=== Given passage ===
>>>>>
Physicians participating in the Comprehensive Primary Care Initiative (CPCI) will receive a monthly care-management fee on top of their usual Medicare fee-for-service reimbursements during a 4-year trial run. CMS will initially pay clinicians an average of $20 per Medicare beneficiary per month in the first 2 years. Actual payments will range from $8 to $40 per month because of risk-adjustments based on patients’ claims histories and medical status. The agency also will adjust care-management fees up or down to reflect geographic differences in costs.
Richard Baron, MD, director of the Seamless Care Models Group at the CMS Innovation Center, said at a briefing that the care-management fees are 40% to 50% more than Medicare pays now into primary care.
The care-management fee drops to $15 in the third and fourth years of the CPCI based on the CMS assumption that physicians will become more efficient in this work. In addition, the agency wants to “shift reliance to accountable forms of payment” such as shared savings, which kick in during year 2. Under a shared-savings arrangement, physicians attempt to come under budget in caring for a group of Medicare patients while meeting quality standards. If they succeed, they receive a slice of the savings.
CMS states that the CPCI, an outgrowth of healthcare reform, builds on and extends the patient-centered medical-home concept that many primary care physicians view as the salvation of their specialty. In this delivery model, primary care physicians are financially rewarded for care-management chores — such as talking to a patient’s family members or managing specialty referrals — that typically go unreimbursed in traditional fee-for-service Medicare. Medical homes emphasize prevention, patient and caregiver engagement, continuity of care, easy access, and the use of electronic health record (EHR) software to help make it all happen.
<<<<<
=== Problem set ===
1 - Answer these questions from the passage on the Comprehensive Primary Care Initiative, marking each answer (a), (b) or (c) to match:
(a) What average amount per Medicare beneficiary per month will CMS initially pay clinicians in the first 2 years?
(b) To what amount does the care-management fee drop in the third and fourth years?
(c) What position does Richard Baron, MD, hold?
2 - Write the next part of the passage on the Comprehensive Primary Care Initiative, starting after its last sentence.

[Entries taken from a collection]
>>>>>
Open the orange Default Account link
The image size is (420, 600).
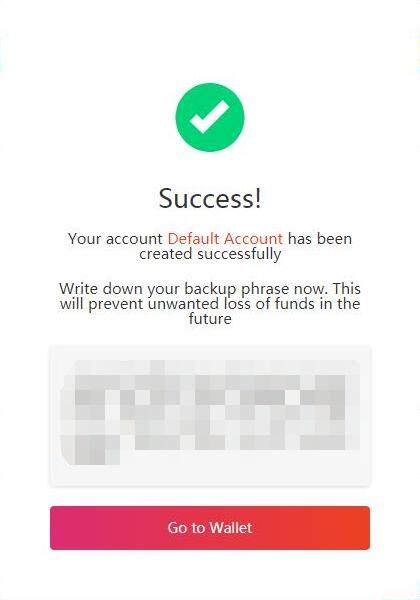225,239
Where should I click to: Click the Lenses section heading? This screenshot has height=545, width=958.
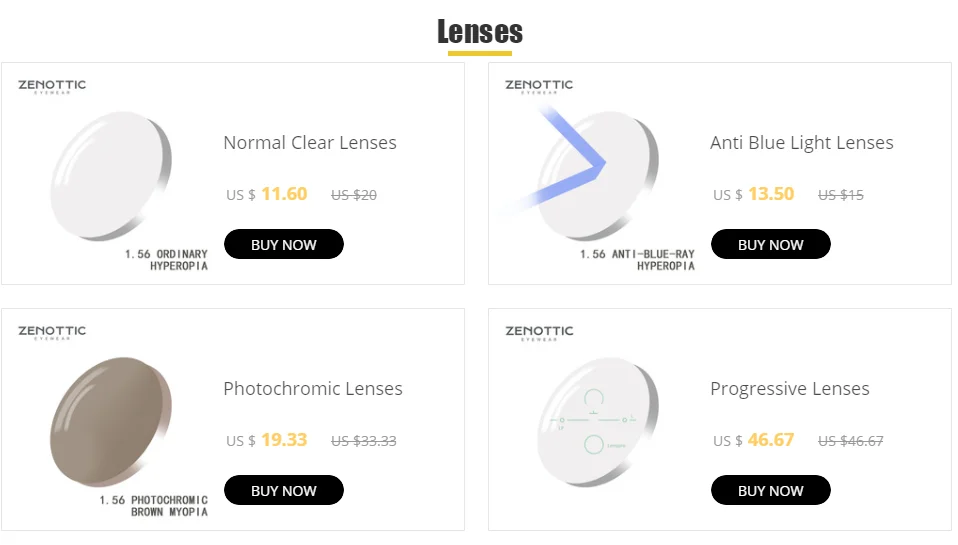pos(480,32)
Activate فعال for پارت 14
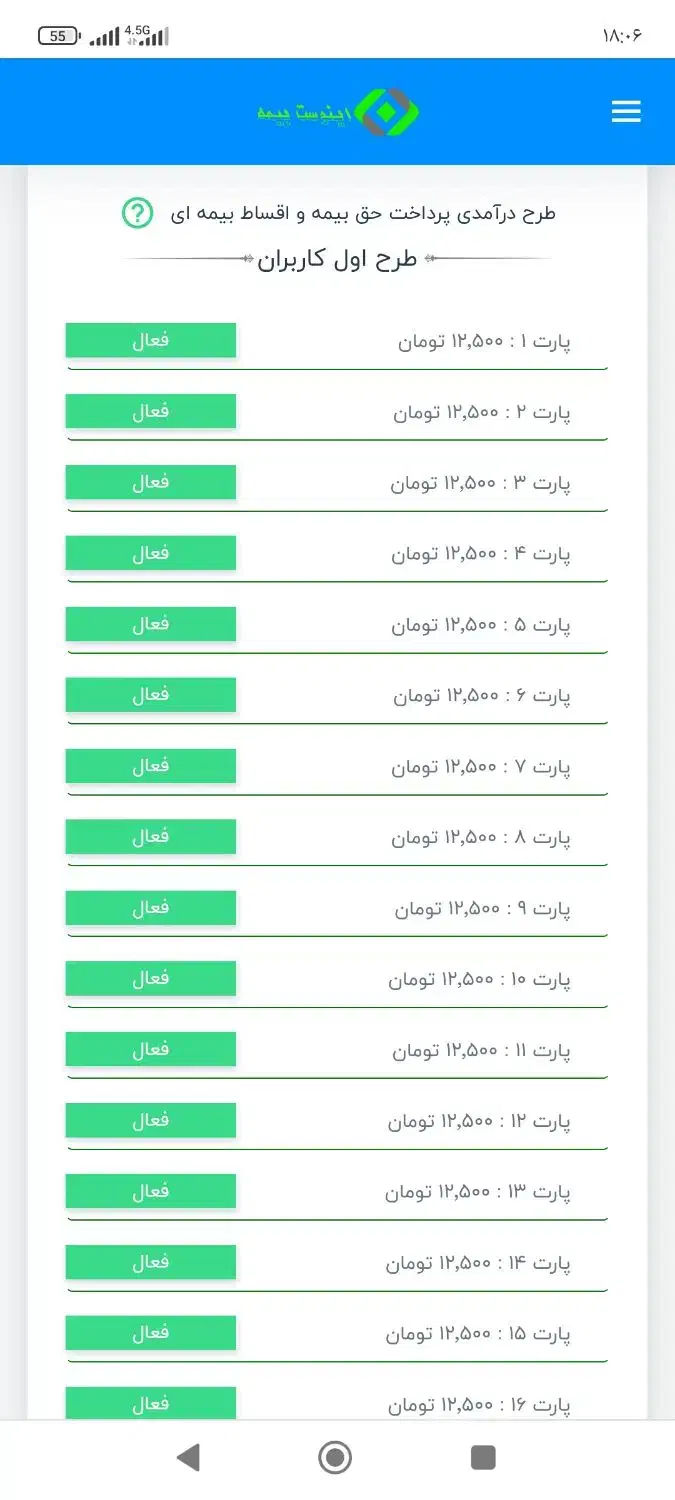The height and width of the screenshot is (1500, 675). [x=150, y=1262]
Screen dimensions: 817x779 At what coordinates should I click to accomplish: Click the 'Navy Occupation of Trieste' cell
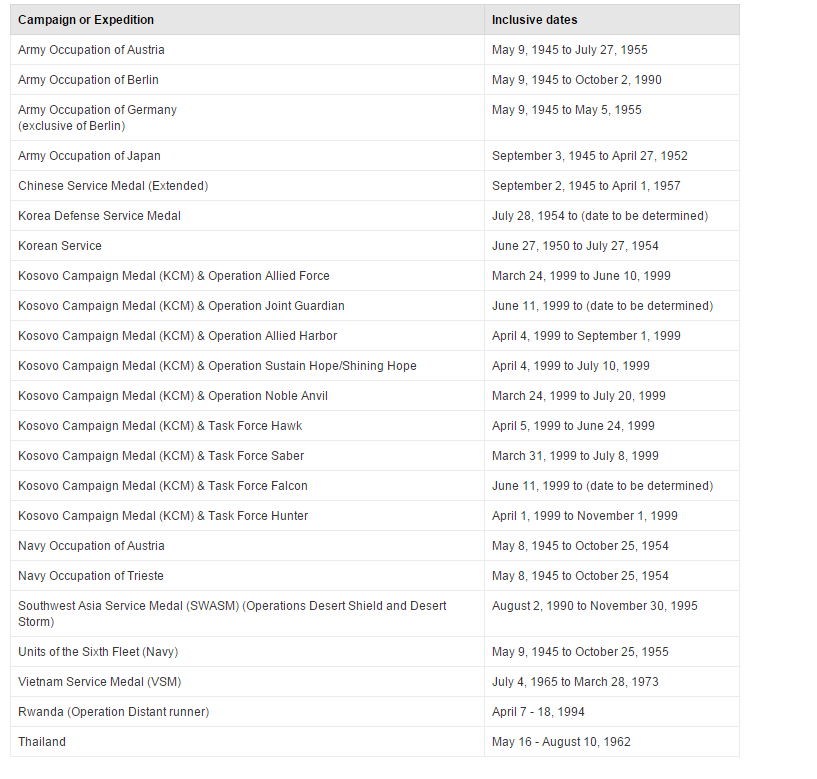point(91,576)
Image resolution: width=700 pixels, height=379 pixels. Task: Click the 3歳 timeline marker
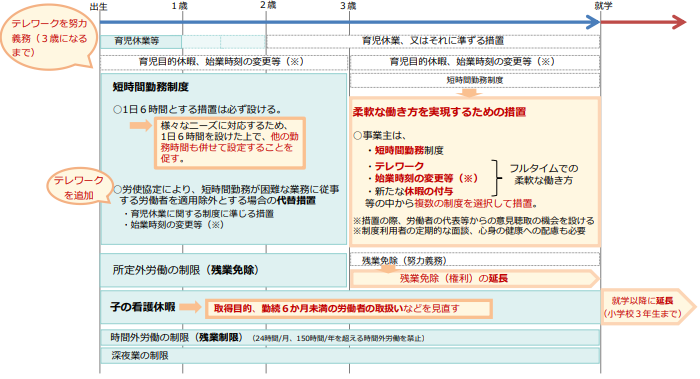[348, 6]
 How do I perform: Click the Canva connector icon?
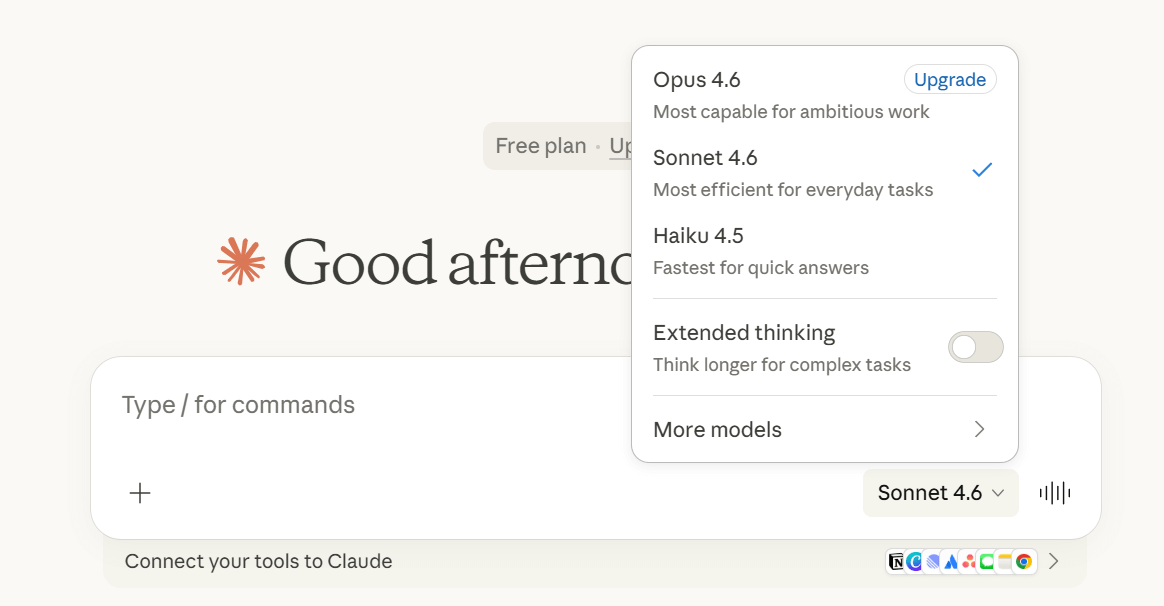tap(914, 562)
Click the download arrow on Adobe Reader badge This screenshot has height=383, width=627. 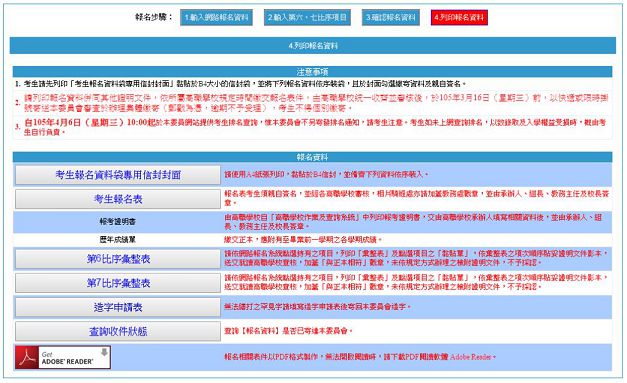point(104,352)
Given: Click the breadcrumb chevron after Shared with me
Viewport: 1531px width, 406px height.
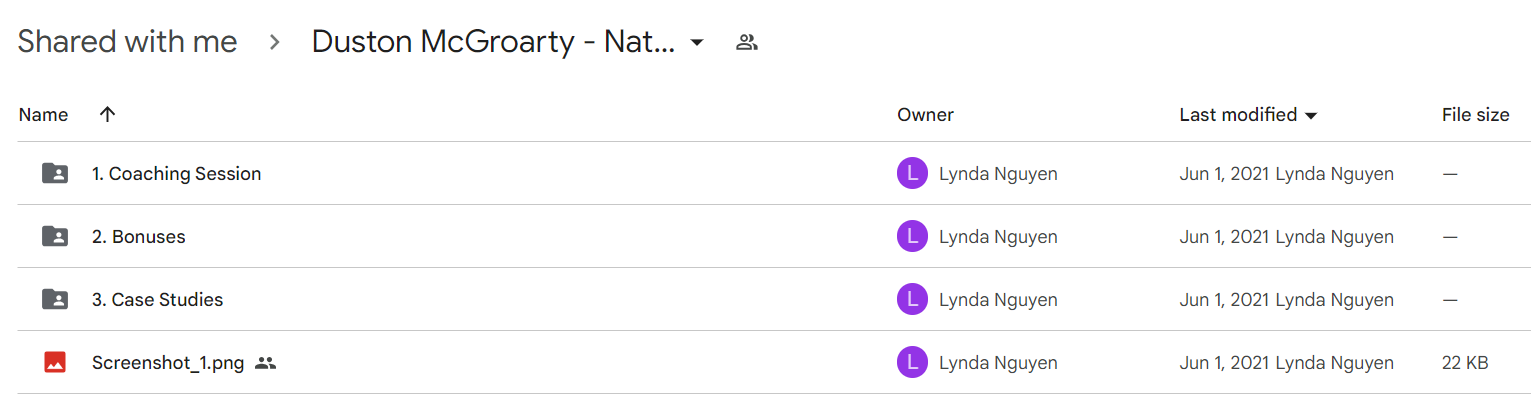Looking at the screenshot, I should point(275,42).
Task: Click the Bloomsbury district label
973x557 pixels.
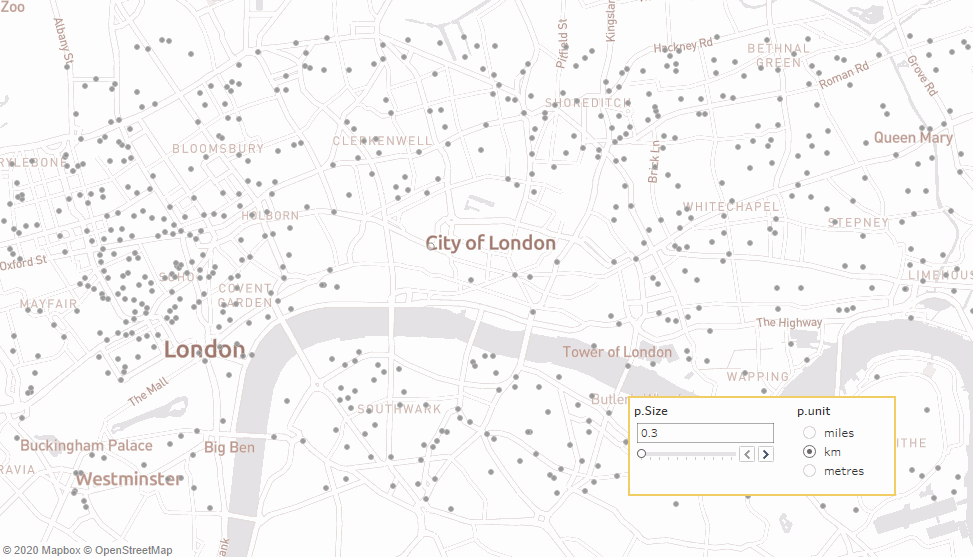Action: pos(218,149)
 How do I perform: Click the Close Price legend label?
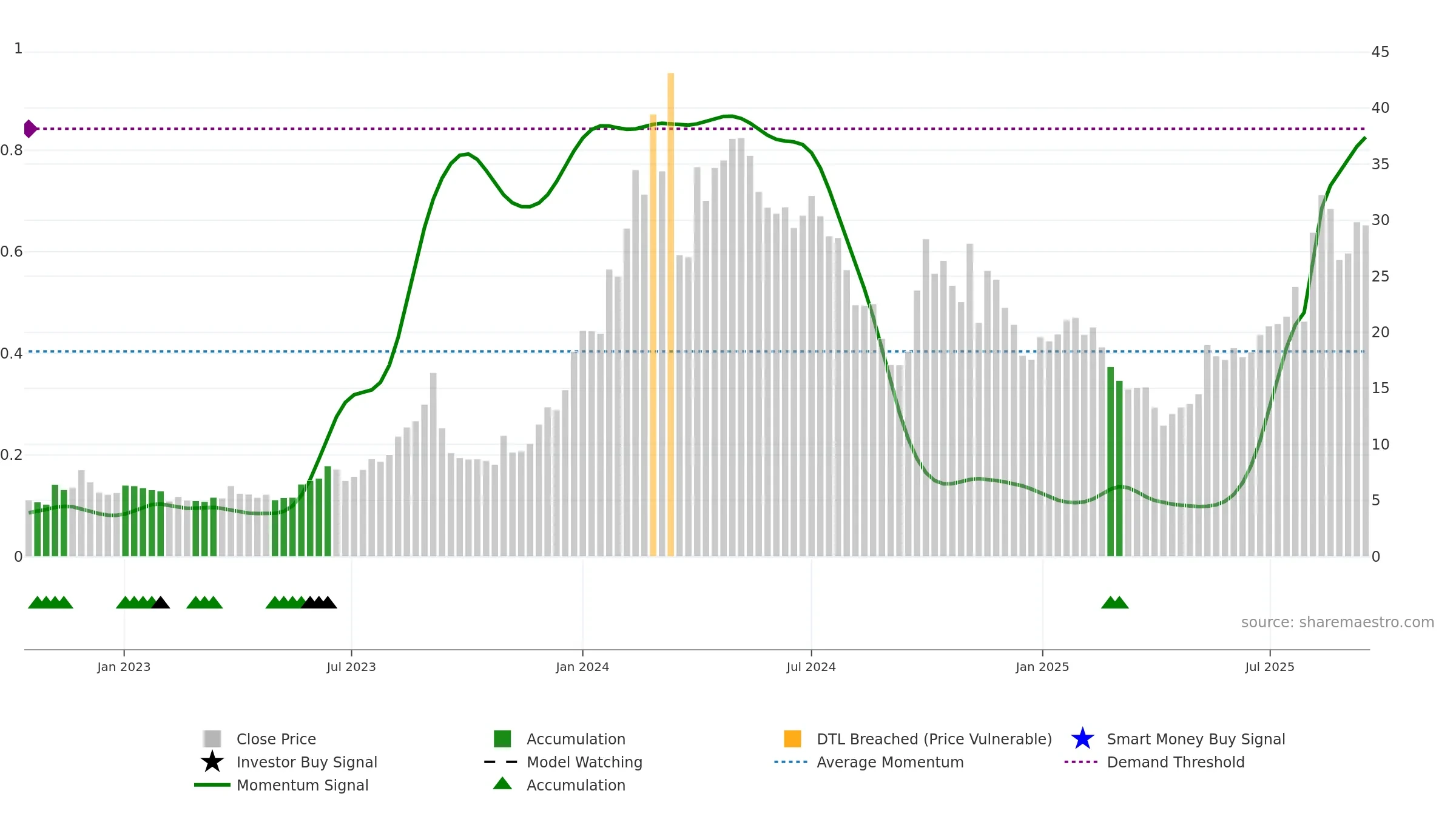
<<<<<
=== Solved problems ===
1 -
(a) $20
(b) $15
(c) Director of the Seamless Care Models Group at the CMS Innovation Center

2 -
CMS is inviting private insurers to participate in the CPCI as well and either pay care-management fees to physicians or support them with embedded care managers, health educators, or pharmacists. Getting these insurers to sign up is critical for the initiative’s success, according to the agency. Medicare alone cannot motivate physicians to switch to a new care model.
According to Dr. Baron, “Having a majority of a practice’s payers supporting enhanced primary care will ensure that a practice can implement a more consistent and comprehensive approach to treating patients,” the agency stated in a solicitation for insurers to apply. “Without that majority, practices risk not having enough sustained support to provide the services we are seeking.”
Private insurers have until January 17, 2012, to submit an application to participate. CMS said they will choose insurers in 5 to 7 markets and recruit 75 primary care practices in each one to come aboard. The agency expects to begin selecting the practices by the spring of 2012 and start paying them under CPCI by the summer.
“We believe that participating practices, depending on (private) insurance participation, may see a 30% to 50% increase in their gross revenue,” said Dr. Baron. The boost in pay, he said, will enable them to invest in the staffing and information technology needed for this “new business model of primary care.”
It is hoped that this concept will improve patient care, keep costs from rising and bring more satisfaction to clinicians who participate.